Monday, November 5, 2007 - 4:45 PM

Optimization Of Resting Cell Parameters For Growth-Uncoupled Product Formation

Jonathan W. Chin and Patrick C. Cirino. Chemical Engineering, Penn State University, 222 Fenske Lab, University Park, PA 16802

Whole-cell biocatalysis is often preferred over in vitro or non-biological chemical transformations. Of primary interest are transformations requiring regeneration of cofactors and/or incorporating several enzymes in a metabolic pathway. An important classification of whole-cell transformations receiving increasing attention is those in which product formation is not growth coupled, but instead in competition with growth-related pathways.
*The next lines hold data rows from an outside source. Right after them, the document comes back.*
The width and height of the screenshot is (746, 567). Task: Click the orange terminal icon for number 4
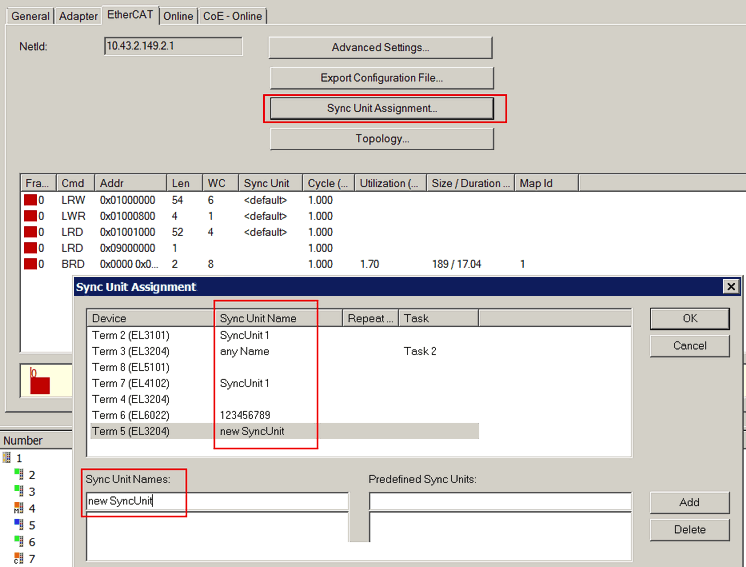click(18, 508)
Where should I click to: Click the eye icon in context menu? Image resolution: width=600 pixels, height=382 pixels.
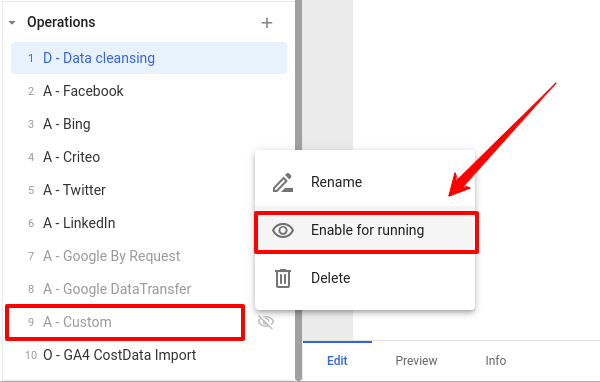pyautogui.click(x=283, y=230)
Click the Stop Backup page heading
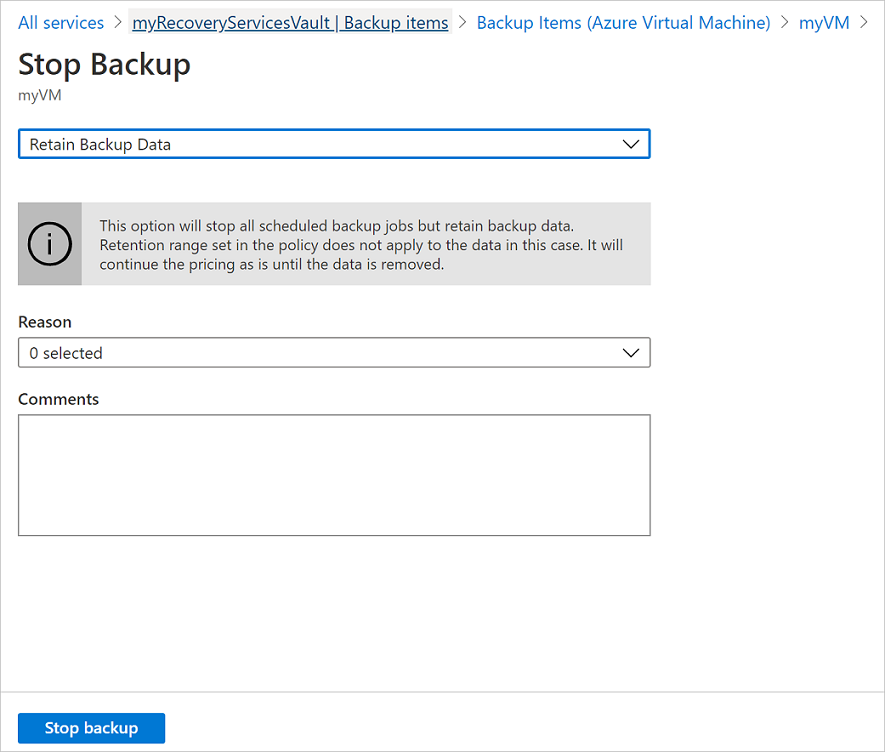 pyautogui.click(x=104, y=64)
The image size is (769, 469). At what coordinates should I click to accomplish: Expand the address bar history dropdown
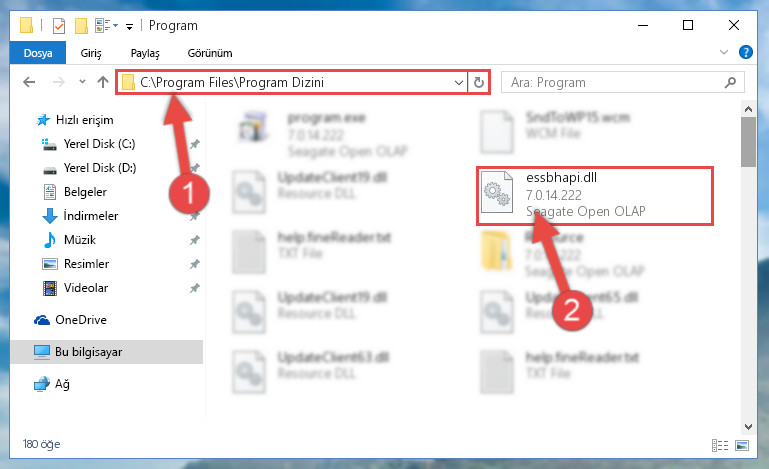(459, 82)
Our representative transformation of this type is the NADPH-dependent reduction of xylose to xylitol in engineered E. coli, where reducing equivalents are derived from glucose oxidation via central carbon metabolism. A key parameter that describes the efficiency of this process is the yield, defined as moles of xylose reduced per mole of glucose oxidized. In batch cultures, xylitol yield is lowest during the growth phase (where NADPH is required for cell growth) and increases during stationary phase. Yield on xylitol is significantly improved in cultures of resting cells, which are not growing but still metabolically active. Parameters that affect the activity and viability of resting cells include the initial growth conditions (e.g., temperature, rich versus minimal medium), the growth stage at which cells are harvested, use of protein synthesis inhibitor and/or mode of nutrient deprivation, and the protocols for cell handling and implementation (e.g., degree of aeration, glucose limited or excess). In this study we are systematically considering these and other experimental parameters in order to identify and understand optimal resting cell conditions with respect to glucose uptake rate, culture lifetime and xylitol yield. For example, we find that changes in protein expression during cell harvest/preparation can significantly affect resting cell activity, and yield is highest using cells from late stationary phase. The role of maintenance energy requirements in resting cells will also be addressed.